Sebagian besar anak pada dasarnya suka bermain dan bergerak aktif, terutama di luar ruangan. Bergerak tak hanya membuatnya sehat dan bugar, tapi bisa juga mengembangkan kemampuan motoriknya. Jadi, tubuh anak dijamin pasti lebih fit, sehingga bisa survive ketika menghadapi berbagai tantangan, baik secara fisik maupun psikis.

Banyak aktivitas yang bisa dilakukan si Kecil. Sebaiknya Bunda pilih dan sekaligus awasi kegiatan yang sesuai dengan usianya, antara lain:

  • Balita (2 – 3 tahun)

Si Kecil masih melakukan kegiatan permainan yang tidak terstruktur, yang dapat membantunya mengeksplor lingkungan dengan aman. Bunda bisa mengajak si Kecil untuk melakukan gerakan dasar seperti berlari, berjalan, berayun, berguling dan berenang.

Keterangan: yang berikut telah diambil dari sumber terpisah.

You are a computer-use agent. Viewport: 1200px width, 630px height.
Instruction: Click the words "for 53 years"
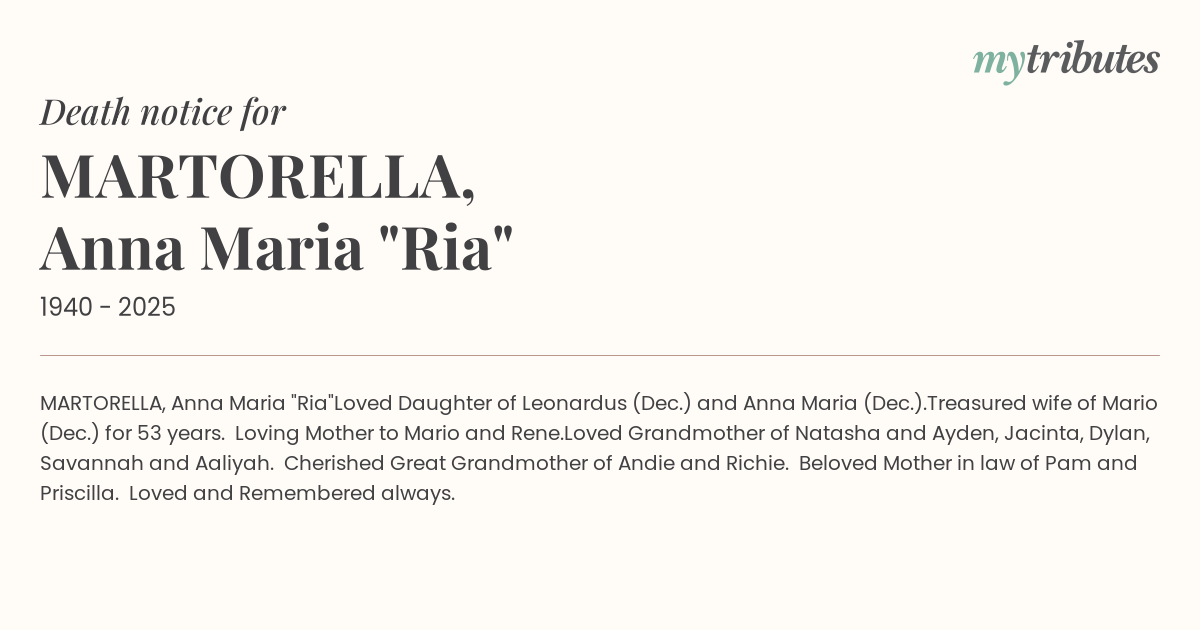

  • Prasekolah (4 – 6 tahun)

Di usia ini, anak sudah dapat berjalan dan berlari lebih jauh dan memahami aturan permainan, seperti kejar-kejaran atau engklek. Untuk mengasah ketrampilan motoriknya, ajak si Kecil melakukan aktivitas menari, lompat tali atau bermain bola. Bila si Kecil sangat antusias melakukan salah satu kegiatan, misalnya menari, Bunda bisa memasukkannya di sanggar atau kelas tari untuk anak-anak. Sehingga si Kecil belajar memahami beberapa struktur dengan cara menyenangkan dan lebih terarah.

  • Anak sekolah dasar (7 – 9 tahun)

Pada usia ini, anak dapat melakukan pola gerakan yang lebih rumit yang menggabungkan visual tracking dan keseimbangan. Selain aktivitas yang memasukkan gerakan berjalan dan berlari, gimnastik dan bersepeda yang berstruktur adalah aktivitas yang bisa Bunda awasi untuk si Kecil.

Nah, dari beberapa tahap tersebut, Bunda akan tahu aktivitas mana yang disukai oleh buah hati, sehingga Bunda bisa membantu si Kecil untuk terus melatih dan mengembangkan setiap gerakan yang dilakukannya. Bila dilakukan dengan rutin, si Kecil akan terbiasa dengan aktivitas tersebut yang bisa berkembang menjadi hobi yang positif.